Private ACT/SAT tutoring

If your high stats kid is looking for a little bit of money I would suggest him/her doing some private ACT/SAT tutoring. My D19 started her first client yesterday. She is charging $25 per hour. I think she will do 6-8 hours with this person before the June test.

We threw something up on facebook and got a client and she might have another one once school is done for the year over the Summer.

We figure that there are parents that will pay that rate in our area. She might as well use those brains and her score to get paid. D19 figures it beats flipping burgers for 3 hours.

My only regret is not thinking of this idea 11 months ago when D19 got her ACT score.
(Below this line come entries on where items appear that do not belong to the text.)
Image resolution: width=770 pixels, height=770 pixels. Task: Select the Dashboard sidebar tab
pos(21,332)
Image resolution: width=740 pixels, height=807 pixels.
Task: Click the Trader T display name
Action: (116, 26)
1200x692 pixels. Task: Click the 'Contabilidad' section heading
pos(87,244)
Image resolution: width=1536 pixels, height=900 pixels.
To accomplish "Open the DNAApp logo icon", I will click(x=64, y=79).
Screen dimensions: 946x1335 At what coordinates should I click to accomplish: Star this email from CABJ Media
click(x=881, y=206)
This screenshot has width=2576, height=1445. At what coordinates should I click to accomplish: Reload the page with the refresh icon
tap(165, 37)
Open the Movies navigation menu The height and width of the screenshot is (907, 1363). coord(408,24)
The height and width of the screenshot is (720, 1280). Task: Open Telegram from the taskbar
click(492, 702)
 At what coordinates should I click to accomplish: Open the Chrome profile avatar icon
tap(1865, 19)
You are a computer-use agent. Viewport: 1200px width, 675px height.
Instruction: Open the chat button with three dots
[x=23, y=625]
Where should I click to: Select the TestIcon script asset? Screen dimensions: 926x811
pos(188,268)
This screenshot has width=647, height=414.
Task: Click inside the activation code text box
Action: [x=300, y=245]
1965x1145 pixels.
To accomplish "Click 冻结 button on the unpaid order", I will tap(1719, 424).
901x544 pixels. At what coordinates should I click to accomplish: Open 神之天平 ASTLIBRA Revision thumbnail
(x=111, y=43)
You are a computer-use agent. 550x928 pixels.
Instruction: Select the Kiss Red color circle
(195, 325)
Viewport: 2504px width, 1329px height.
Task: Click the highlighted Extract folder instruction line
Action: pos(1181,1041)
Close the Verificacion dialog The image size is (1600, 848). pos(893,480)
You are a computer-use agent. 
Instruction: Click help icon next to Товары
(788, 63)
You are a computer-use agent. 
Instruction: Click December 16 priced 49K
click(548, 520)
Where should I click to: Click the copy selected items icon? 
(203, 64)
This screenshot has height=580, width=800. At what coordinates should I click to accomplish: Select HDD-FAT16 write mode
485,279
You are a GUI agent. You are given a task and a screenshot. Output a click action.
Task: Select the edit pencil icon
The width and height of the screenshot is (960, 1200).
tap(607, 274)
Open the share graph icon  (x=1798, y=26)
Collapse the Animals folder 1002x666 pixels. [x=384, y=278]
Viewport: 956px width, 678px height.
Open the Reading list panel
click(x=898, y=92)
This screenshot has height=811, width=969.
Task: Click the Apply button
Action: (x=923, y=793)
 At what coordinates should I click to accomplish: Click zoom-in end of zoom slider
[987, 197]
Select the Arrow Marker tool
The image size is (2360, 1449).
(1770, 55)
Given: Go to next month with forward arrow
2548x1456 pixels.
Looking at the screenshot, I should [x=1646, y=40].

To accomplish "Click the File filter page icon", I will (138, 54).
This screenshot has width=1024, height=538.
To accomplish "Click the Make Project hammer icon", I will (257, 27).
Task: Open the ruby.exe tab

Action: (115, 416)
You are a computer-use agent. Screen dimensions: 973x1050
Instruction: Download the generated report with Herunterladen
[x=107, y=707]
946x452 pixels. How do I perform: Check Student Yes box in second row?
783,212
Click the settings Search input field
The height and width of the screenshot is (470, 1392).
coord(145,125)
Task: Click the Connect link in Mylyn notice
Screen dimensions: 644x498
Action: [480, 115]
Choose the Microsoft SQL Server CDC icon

She could have been doing it all senior year. Now she only has until mid-August.

Ever since D19 gave up her sports senior year she has been trying to make all the money she can.

High scoring kids don’t necessarily know how to teach low scoring kids how to improve though. Or know how to each, period. If this is a thing a kid is good at, it would also be terrific service for the title one schools etc. As a parent, I would not pay a HS kid with a high score unless they had been proven. Make sure to keep some good records. Grumpy parents of unsuccessful kids will blame their tutor.

I was thinking the same thing as @Sybylla . High stats kids with no teaching experience can probably help other high stats kids in a useful way, simply by doing/practicing/discussing questions… But kids who really struggle need a professional tutor, and even then it is a formidable undertaking.

I think the title is a little misleading, as it implies that someone wants advice on whether they should go for private tutoring. This post almost sounds like advertising. How is it relevant that your D has been trying to make all the money she can? I apologize if this is simply the OP being conversational, but if that’s the case, perhaps this should have been posted in the parent cafe.

I’m a professional test prep tutor. It’s taken me years of doing this to get to where I’m at now. Every student has his or her own issues and there is no “one size fits all” approach In general, my easiest and least lucrative students are the really intelligent high stats kids. They mostly just need to become familiar with the test and maybe learn some time management tips.

It’s fine if someone wants to hire OPs daughter for test prep, but effective test prep (especially if a parent is looking for merit aid, or aiming very high, etc…) usually needs someone with more than just a high score.

She should be very careful in how she promotes herself. I totally agree with the people above who have said if parents pay and see no improvement they will be very unhappy. We paid 150 an hour to a tutor who brought my daughter from a 1430 PSAT to a 1560 SAT. We consider that money well spent. My daughter didn’t need tutoring on the material; she needed tutoring on the test - on how to take the test and master it.

If your DD can get $25 per hour by tutoring the SAT, my advice is for her to sign-up as many people as are willing to pay. Is she likely to be as effective as a $150 per hour tutor? Of course not but there is a benefit in getting the students to spend time on the SAT.

As to the purchasers of such a service … caveat emptor.

Good idea! How did she plan the curriculum?

I posted this as an idea for other kids to maybe give it a shot themselves and make a little money.

Kids in NHS at D19’s school do tutoring all the time. It is part of service hours.

No good deed or potential bad idea ( I am not suggesting either in this case)- goes unpunished on CC. Collegiate shark tank.

Very true. My D was asked by the GC to tutor. She was also asked by a Korean family who lived on our street to tutor their young children in English. For that she was compensated. :slight_smile:

@privatebanker so true. so true

Dd19 tutors both for NHS and privately for pay, but we hired a specialized SAT tutor for her, as well as her siblings. It’s more than just content. As for making money, dd14 is at a birthday party dressed as Elsa from frozen, with tips she can make almost $100 an hour! She only makes $20 an hour babysitting.

“She only makes $20 an hour babysitting.”

Lifeguards around here are getting less than half of that. I am getting the sense that pools are getting desperate too.

Babysitting is way more work than lifeguarding, if done correctly. She picks up from school, takes them to the park, bike rides, plays games, cooks, cleans up, changes diapers, plus she is on an on call basis, not regular scheduled hours. Some gigs start before 7 am, some end at 2 am.

Lifeguarding can be a little boring, until something happens, and then it is not.
Usually pays 15 an hour here.

I’d say caution is needed on both end of this. Not every kid who scores high can verbalize strategies for others or break down and teach/review problem areas.

We paid for online tutoring done by college students and it was extremely low quality “tutoring”. It was pretty much timed tests and correcting with no remediation or review. It definitely was not worth it. Luckily my kid got a great ACT score, but it was almost the same great score he got before tutoring. He was near the top of the test, but I think with some targeted math tutoring and review he could have bumped that score. I specifically asked the tutor to focus on that area.

Sometimes paying $25 an hour for teen to sit with another teen just to jump through some practice tests is enough. If my kid did this I’d want to advertise what their constraints are and price accordingly.

I typed out a long response to all the naysayers and then promptly deleted. Whatever.